2nd International contest “Stop censorship! Citizens for free countries” accept works till the beginning of May, 2014. This year contest theme is – “Fight – You’ll Win!”.

The idea of ​​contest creating came at the meeting of activists and journalists movement “Stop Censorship!” in June 2010. In 2011 First International Contest “Stop Censorship” took place. It was submitted with 27 posters, 310 slogans, 188 poems and 69 esseys. Contest web site was visited by 46 thousands visitors from 83 countries.

In 2014, activists of the NGO “Center UA» decided to hold the contest annually.

Works for the contest are accepted in five categories: image, poem, slogan, essey, other formats. Works can be submitted in Ukrainian, Russian and English.

Anyone can participate the contest reardless of age, education and citizenship. Not a single political party is related to the contest organization. This contest is a tool for self organization of civil society. It’s main go is to initiate a broad social discussion on protection of freedom of speech, political and artistic censorship.

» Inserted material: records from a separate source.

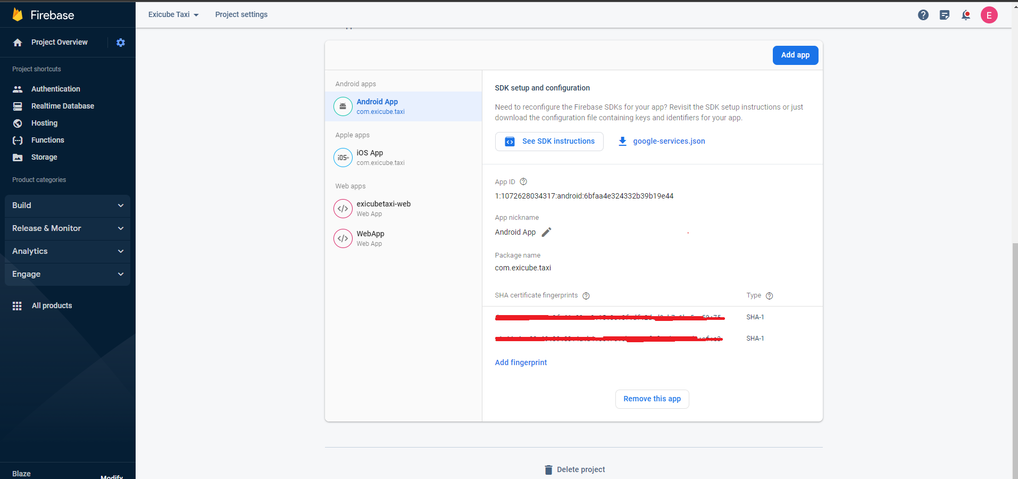
Task: Expand the Analytics category
Action: click(67, 251)
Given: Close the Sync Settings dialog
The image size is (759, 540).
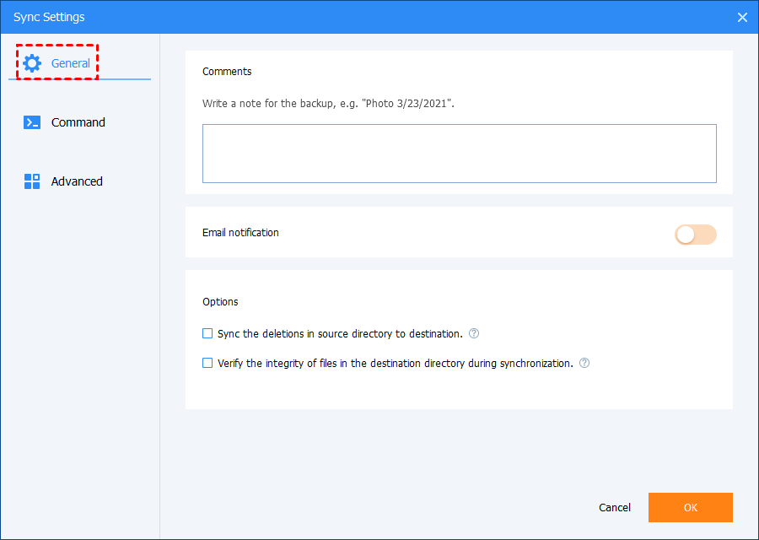Looking at the screenshot, I should (742, 17).
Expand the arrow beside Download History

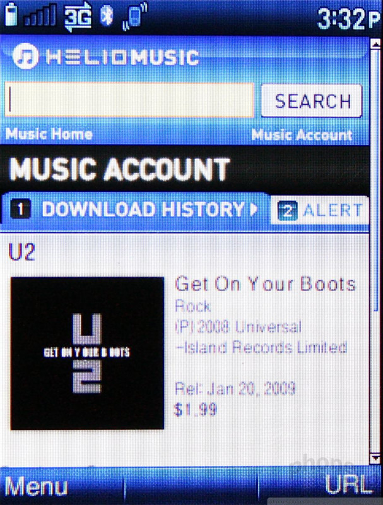pyautogui.click(x=254, y=209)
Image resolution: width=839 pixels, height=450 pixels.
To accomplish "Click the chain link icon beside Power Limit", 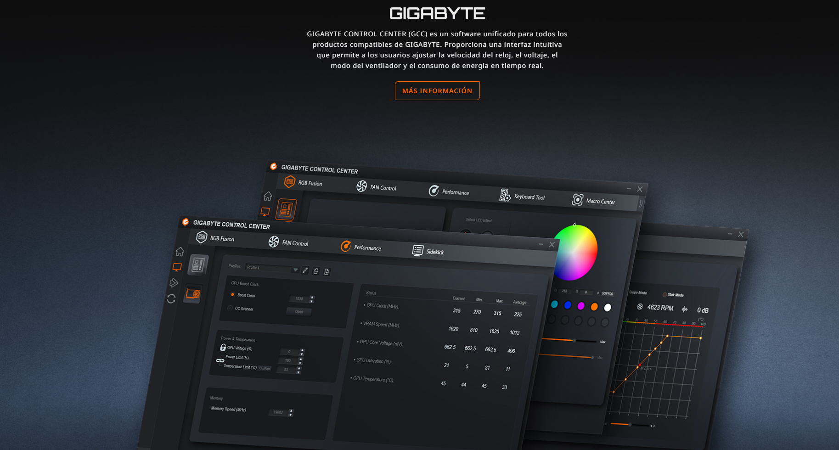I will point(220,360).

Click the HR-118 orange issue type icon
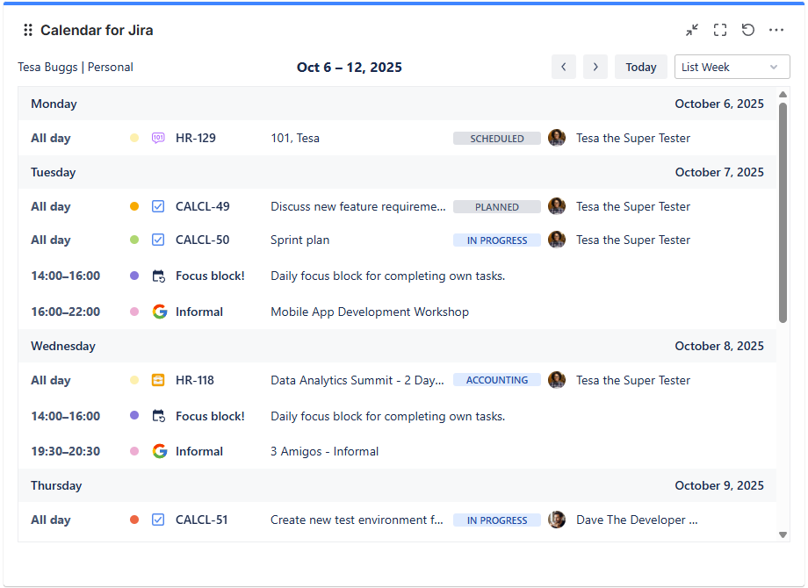click(x=158, y=380)
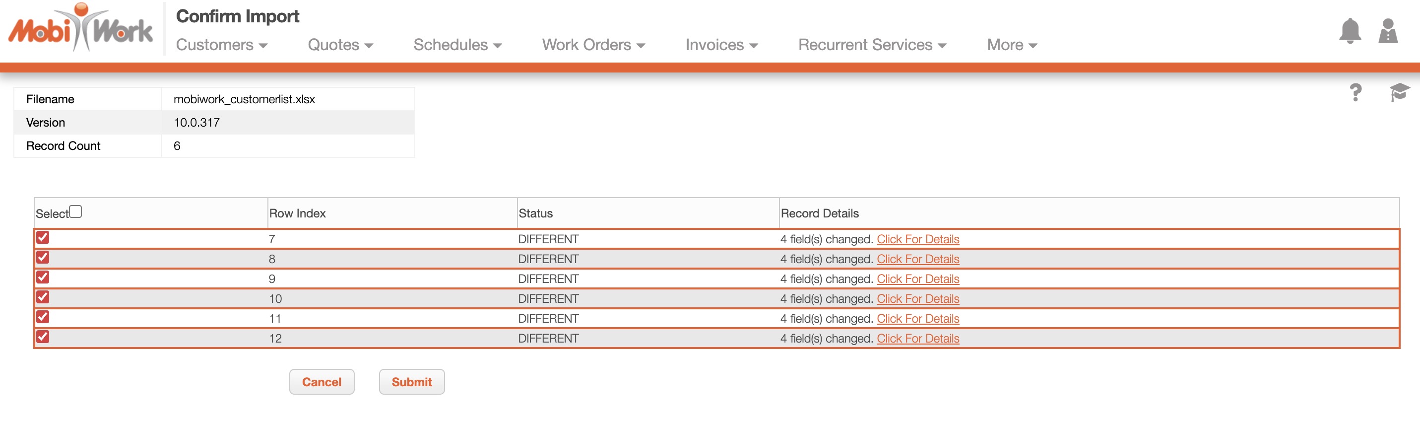Open the Schedules menu

pos(457,45)

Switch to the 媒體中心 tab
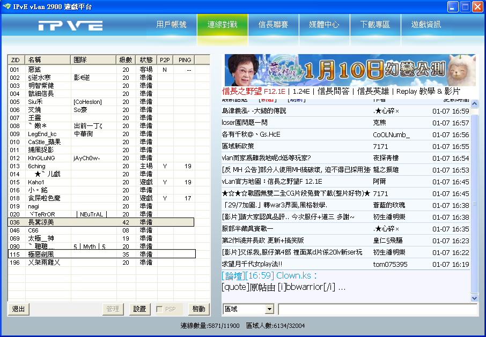coord(324,25)
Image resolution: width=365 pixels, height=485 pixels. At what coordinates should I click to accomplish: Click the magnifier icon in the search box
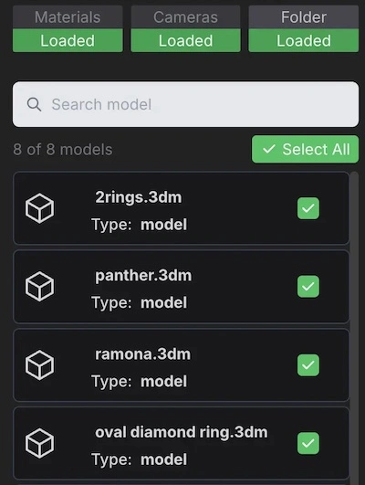tap(34, 104)
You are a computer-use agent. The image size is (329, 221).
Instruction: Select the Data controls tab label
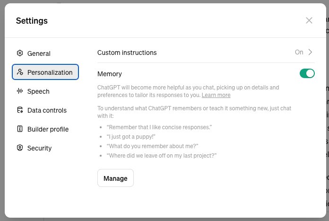47,110
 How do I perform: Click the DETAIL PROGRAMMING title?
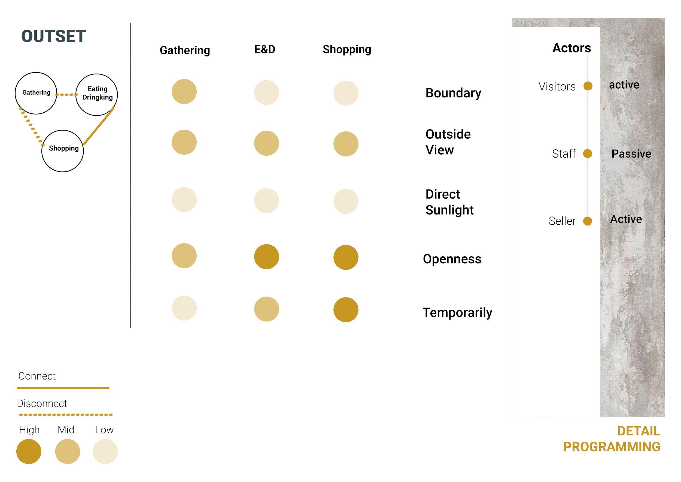[612, 439]
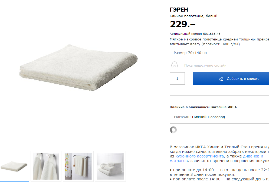Open the диванов и матрасов link
The width and height of the screenshot is (269, 182).
[253, 156]
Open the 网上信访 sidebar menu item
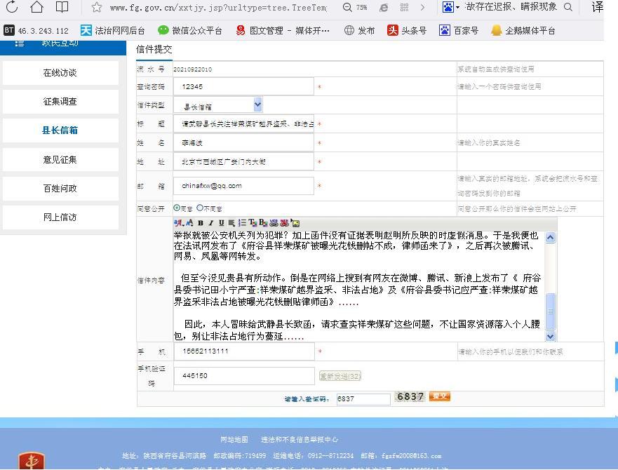618x470 pixels. pos(60,217)
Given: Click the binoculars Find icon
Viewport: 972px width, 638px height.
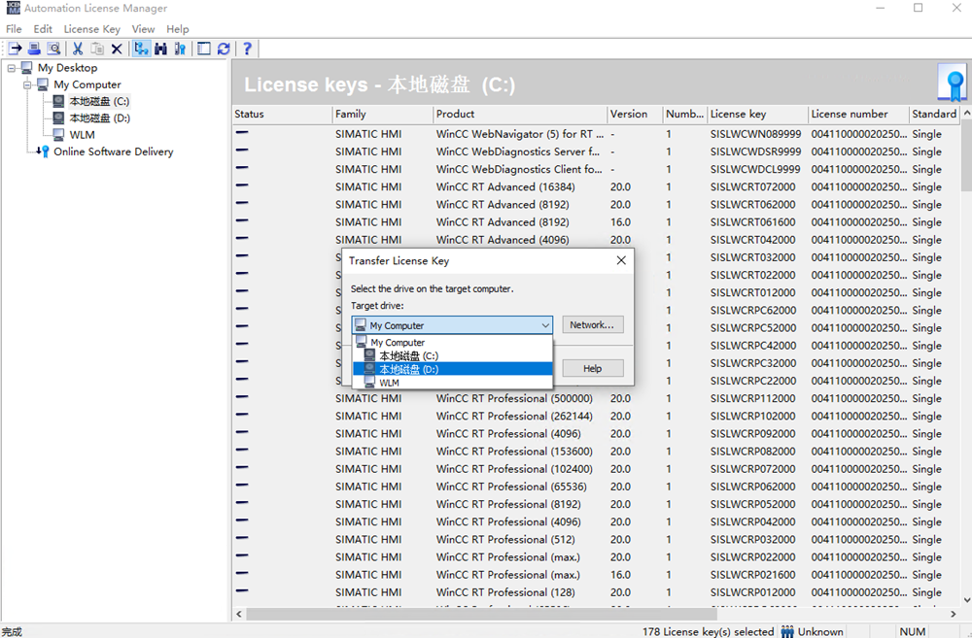Looking at the screenshot, I should click(161, 49).
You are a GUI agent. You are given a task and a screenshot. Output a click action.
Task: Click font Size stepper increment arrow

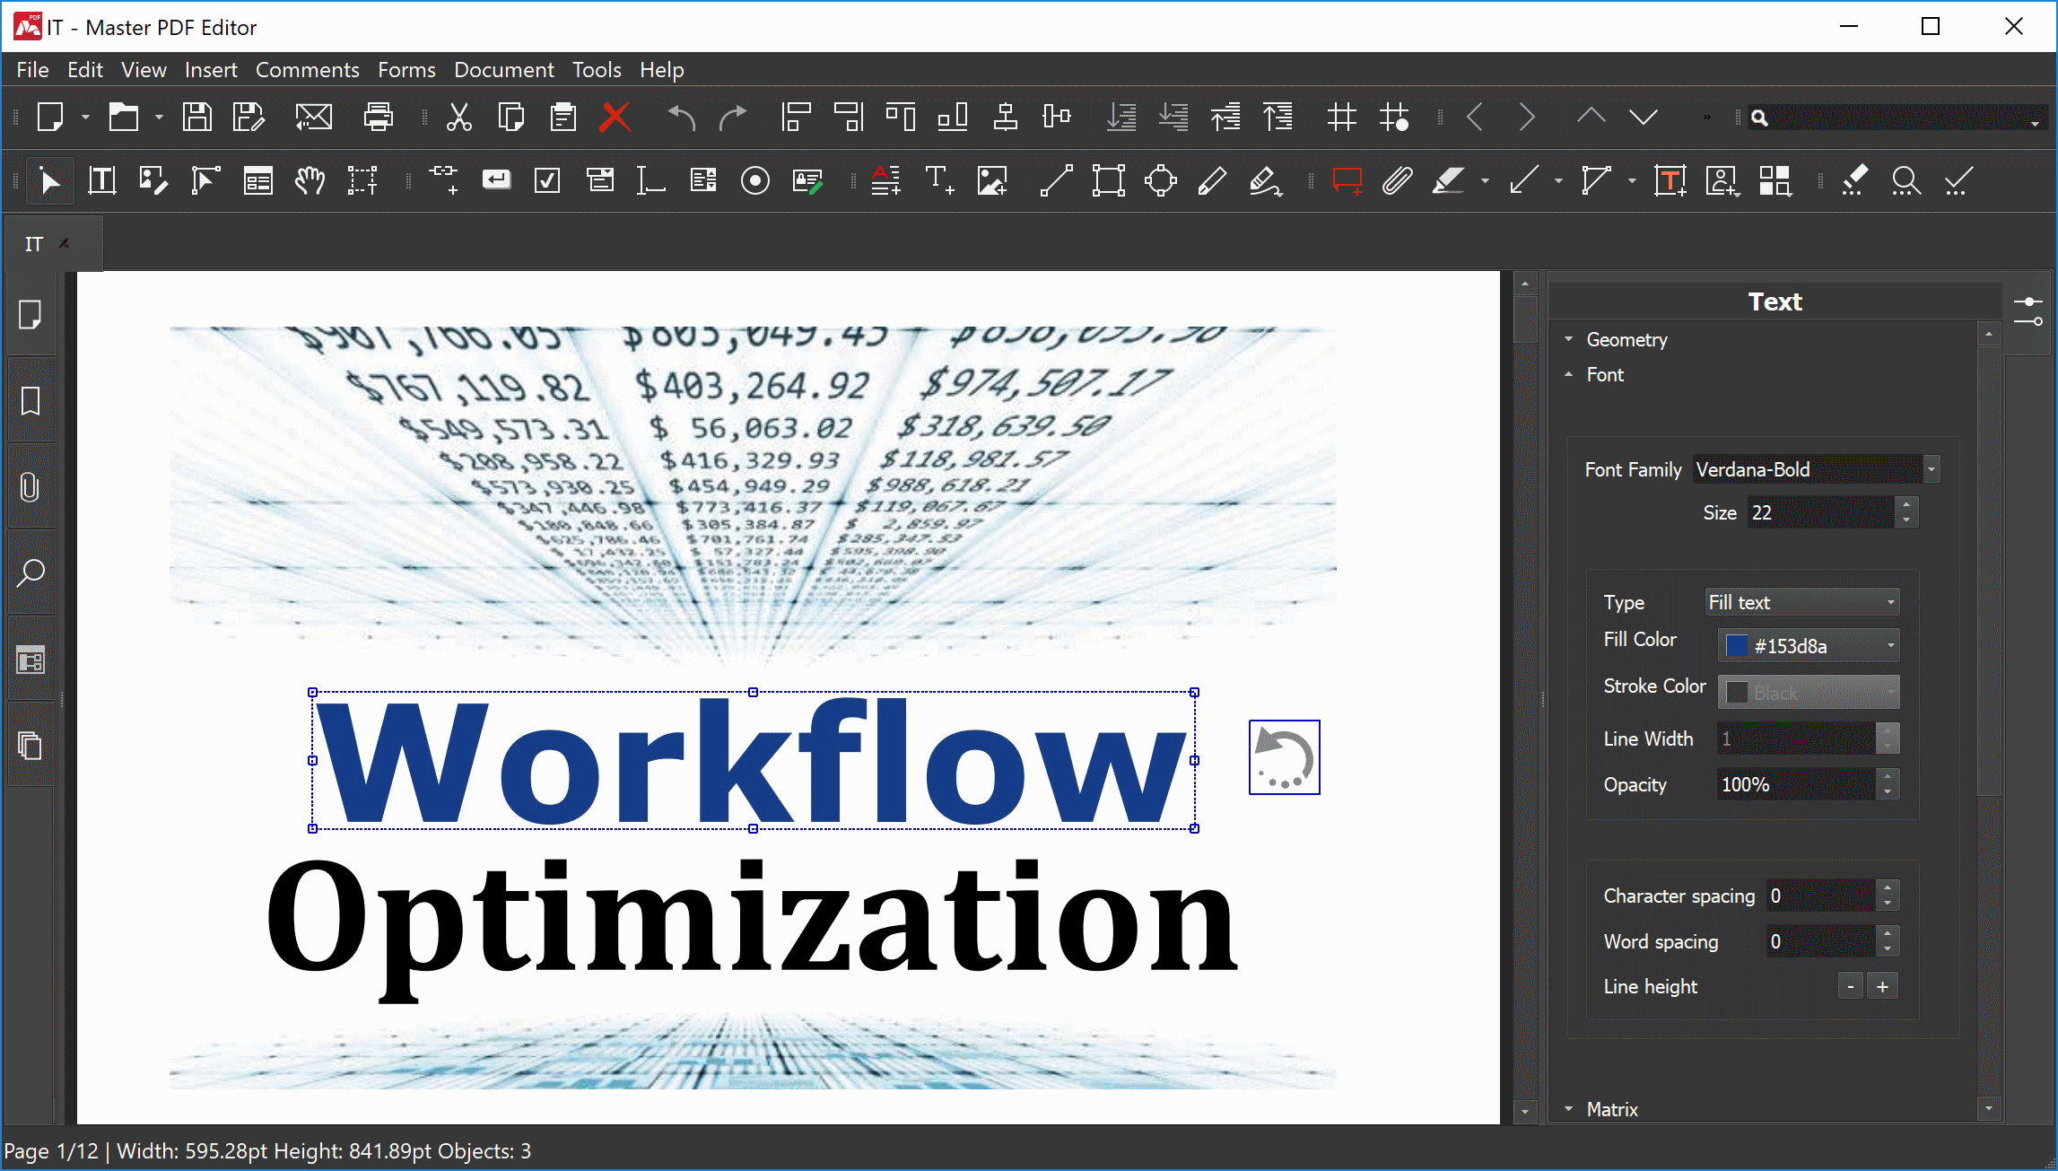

Contest geography is global as protection of human rights, freedom of access to information and fight against censorship are the fundamental freedoms and it’s relevant to Ukraine as well as for any young democratic country.

Submissions will be accepted from May 1 to June 5, 2014 (inclusive). Work of public jury begins May 1, 2014 and ends June 10. That means that after submission deadline internet users would be able to vote during five extra days. According to the public voting results in each category (image, poem, slogan, essay, other formats)the winner is the work with the highest number of votes.

In June 11, 2014 meeting of jury of expers will take place where the winners would be announced. In awarding ceremony for the winners, as well as exhibition of the best works in one of the public spaces in Kiev will hold in June 24, 2014. Public campaign, which aims to promote works of the winners of the contest begins right after completion of the contest.